Apologies for the delay. Russia trip, continued. Beginning of the story

Day 6 – 5 pm:

There are probably few feelings as frustrating as running 100 metres through torrential rains, having to carry a faulty 20 kg bag that you cannot wheel along because its stupid handle won’t budge, looking like an idiot to passersby wondering why you can’t simply do the above and then realizing after getting into the taxi that you could simply have taken a comfortable internal route. Quite a mouthful, eh? So, after probably the worst welcome a city has ever graced me with, I sat in the back of the SUV taxi the hotel had kindly sent across, shivering, nursing a sore set of fingers and an aching back, and my jacket dripping all over the seat. Welcome to St Petersburg!

Thankfully, it all went uphill from there. After checking into the room, taking off the jacket, shaking off the cold, and freshening up, when the curtains were removed this is what greeted us:

St Isaac's Cathedral

The beautiful dome of the St Isaac Cathedral. Also built by Peter the Great, the church, like everything till now in Russia, was colossal – Huge pillars, a glorious dome to match, archangels decorating the circumference. So before I go further, a little bit about the city of St Petersburg that I quickly read up at the time. It was constructed by the relatively progressive and worldly Peter the Great who also established it as the new capital of the newly christened Russian Empire (admittedly, a much better capital shifting exercise than a Mr. Tughlaq). He named the city after his patron saint, who also shared his name. (One wonders whether that nomenclature would have been different had their names been different. Or who knows, the patron saint himself might have been someone else! “When in Russia”…) Peter was a big European buff and got a lot of European artisans in to build the city; and the influences can be clearly seen in some of the structures. It is, at first impressions, a more relaxed place than the hubbub that was the current capital. The city centre consists of most of the places of note for tourists and also quite friendly for us; it is beautiful, well constructed, well planned, and even boasts of such treasures as an art gallery with more exhibits than the Louvre!
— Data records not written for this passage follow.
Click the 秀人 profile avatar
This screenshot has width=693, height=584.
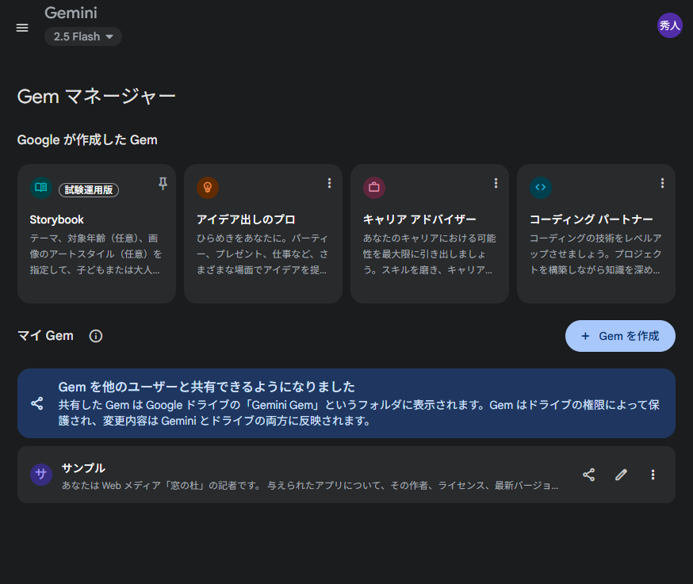(669, 25)
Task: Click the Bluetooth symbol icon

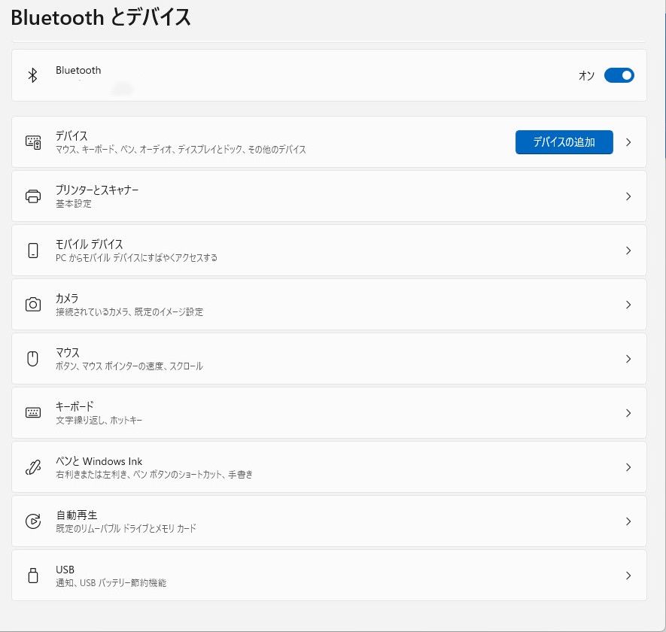Action: 32,75
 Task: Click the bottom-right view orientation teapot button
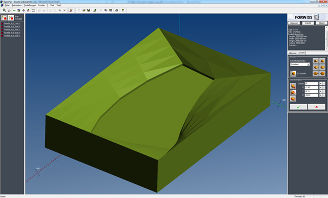coord(323,73)
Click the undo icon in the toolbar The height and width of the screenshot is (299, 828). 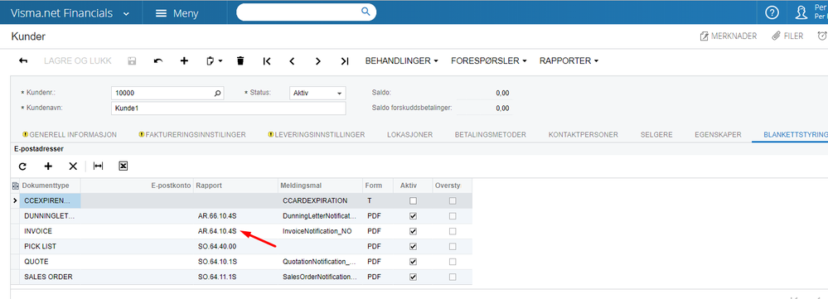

So, once we ate our usual fare of room service Italian, we walked out into the now calm skies, armed with umbrellas and windbreakers. First stop, tourist info centre and a hop-on, hop-off bus tour of the city centre. Note that everywhere we went in Scandinavia and Russia, we encountered the same tourist agency operating these buses; and the service was quite good too. This is the link, in case it helps someone out. Anyways, back to the fickle Petersburg weather. During the approximately 2 hour bus ride, the weather must have changed its mood at least 5-6 times. Amid the decent sunlight to god-help-us-rain, we tried to listen to the not-properly-synced commentary on our headphones about each building as we passed it by. If not a whole picture, we got to see the outline and the colors for what lay in store for the next 5 days. We also realized that getting around on foot was the way to go, since as I mentioned earlier, most of the buildings of note were in the same area.

But for the day, we had had our fill of Russia. We found a cozy little Indian restaurant near our hotel which had better food, better prices and better service than more than half the restaurants I have visited back home and we chilled! No such feeling as diving into Dal Makhani bang in the middle of a former Russian capital. Amen.